Authors: Chanse Lowell
She had already taken him in her mouth once before.
But when Lenora sang, there was a perceptible shift in Clarissa. She went rigid.
He was uncertain why she was suddenly bristling over there, and then he realized why.
Lenora was butchering the song that Cherry girl had presented that one time he’d thrust her onto the stage. It was Clarissa’s own song she’d created.
Before he realized it, Clarissa had snuck out a back entrance and was gone.
Fuck! She knew that he’d wanted to rut inside Lenora before he’d become fixated with the little cherry girl now running from him.
He went after her, but she was off the street.
“Clarissa!” he called out, but no answer came.

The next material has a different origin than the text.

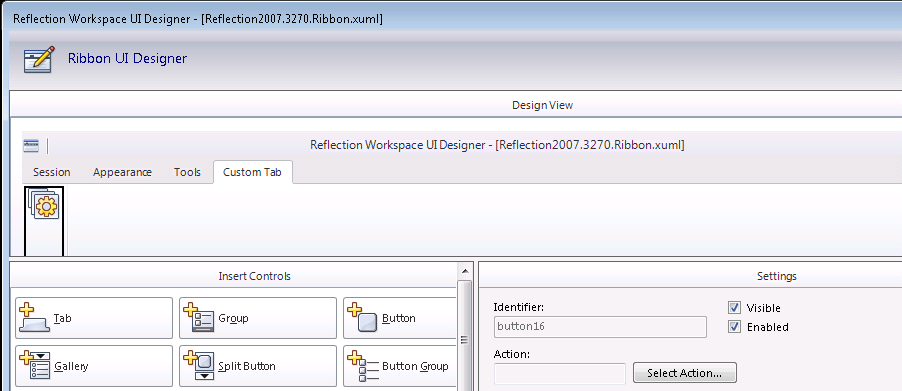This screenshot has width=902, height=391.
Task: Click the Select Action... button
Action: point(685,373)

Without a word to the crew inside or Lenora or Allen, the director, he raced down the street in search of Clarissa, but she was gone.
He drove up and down every street within a twenty mile radius, coming up with nothing but his hot breath and his aching heart.

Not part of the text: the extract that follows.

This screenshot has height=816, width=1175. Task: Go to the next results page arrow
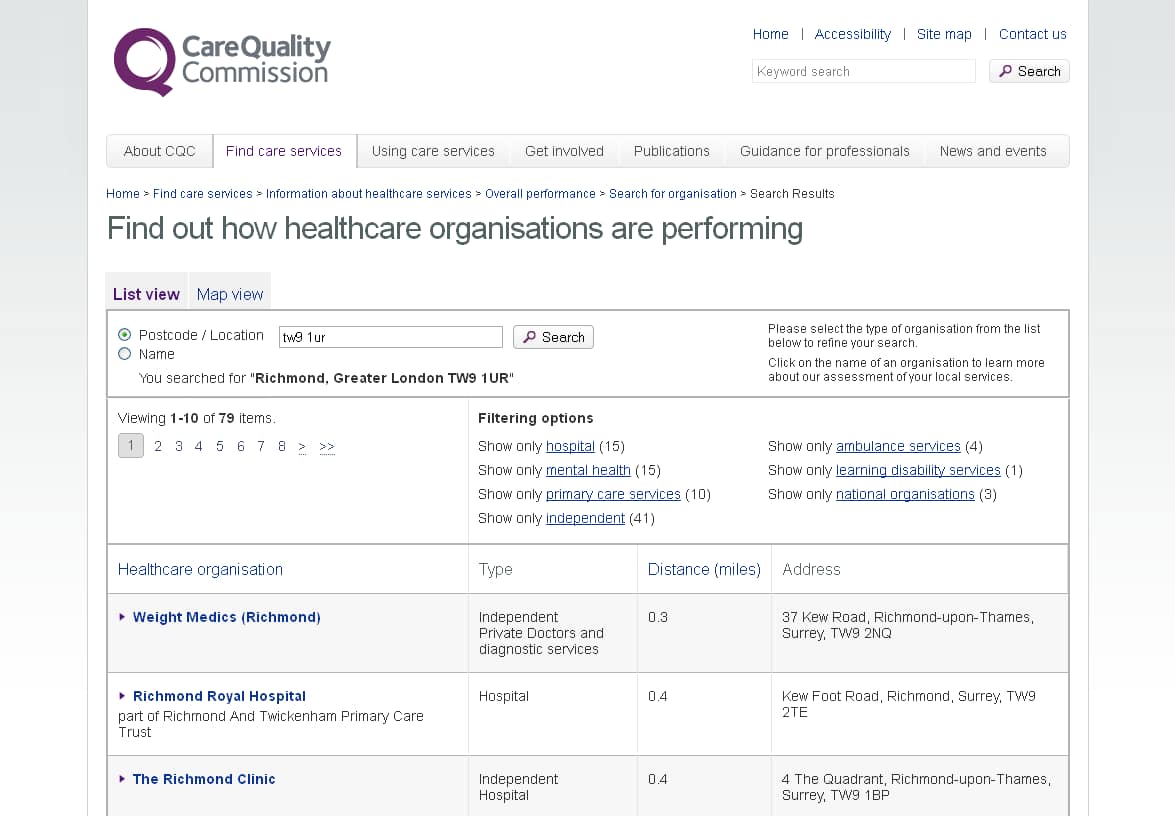(302, 447)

Why had he been such a cad for so long?
He had been abominably rude to Cherry girl from the first, but she was so alluring, it incensed him to want someone so lowly.
Now he knew the opposite to be true. He was unworthy of her, and that was what truly stung.
He spent the rest of the afternoon at home, pacing, hoping she would come to him as he sent off anyone he could spare to take out his carriages and motorcars to find her.
She would be returned to him safely, or else he would see to it that all of New York was dismantled.
He got on the phone and called every theater in town—giving them explicit instructions of what to do if she graced their presence with her own.
* * *
It was finally Friday—free women’s wash day.
Clarissa doubled her pace to get a good spot in line. She was tired of sponge bathing.
“Hey, how did you get here before me?” Elizabeth tugged on her ponytail.
“I ran most of the way,” Clarissa said, out of breath.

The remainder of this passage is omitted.